▶ _Task_
Given the listing below, write out exactly the lines starting with the line that has "You are a computer-use" and going on through the line that has "This screenshot has width=483, height=448.", both kept.

▶ _Extracted material_
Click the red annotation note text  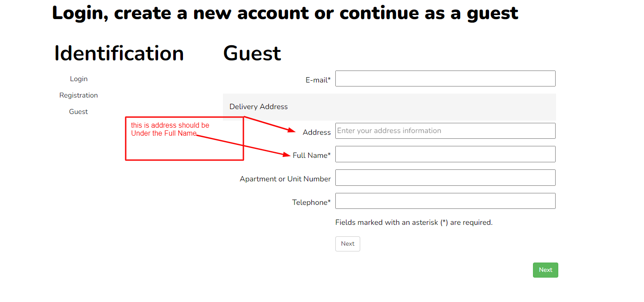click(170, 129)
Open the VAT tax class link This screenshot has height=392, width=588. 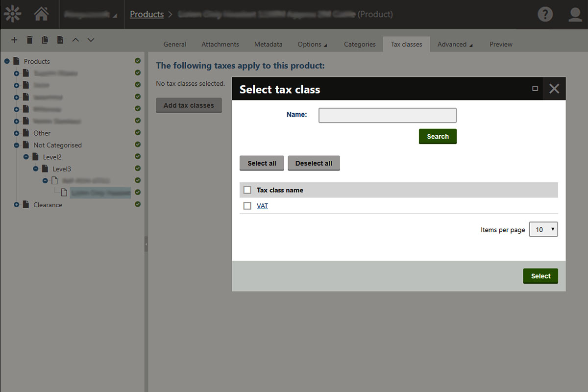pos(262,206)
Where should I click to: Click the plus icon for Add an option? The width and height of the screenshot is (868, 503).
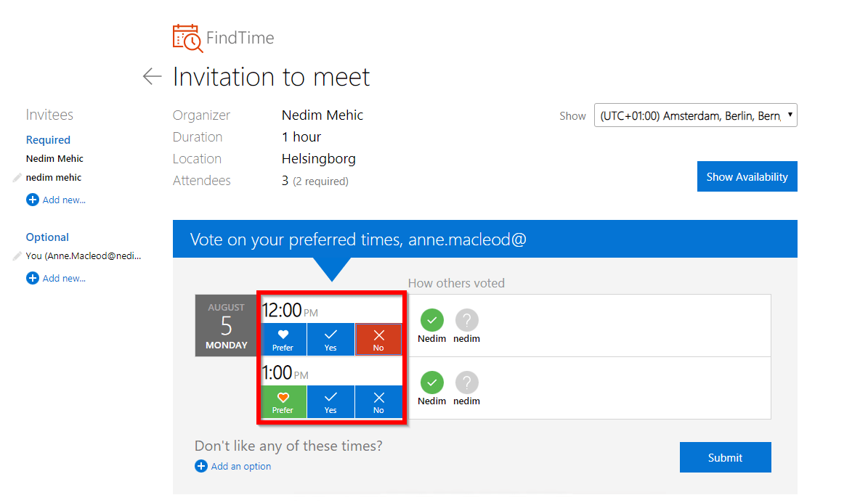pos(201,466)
==
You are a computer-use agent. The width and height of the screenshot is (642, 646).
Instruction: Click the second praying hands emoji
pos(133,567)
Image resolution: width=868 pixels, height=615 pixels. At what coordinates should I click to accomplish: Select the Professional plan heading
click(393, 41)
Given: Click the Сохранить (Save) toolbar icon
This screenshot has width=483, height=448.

▶ _Written response_
You are a computer-use agent. The width and height of the screenshot is (642, 646).
Instruction: Click the second praying hands emoji
pos(133,567)
Image resolution: width=868 pixels, height=615 pixels. At what coordinates should I click to accomplish: Select the Professional plan heading
click(393, 41)
Given: Click the Сохранить (Save) toolbar icon
This screenshot has width=483, height=448.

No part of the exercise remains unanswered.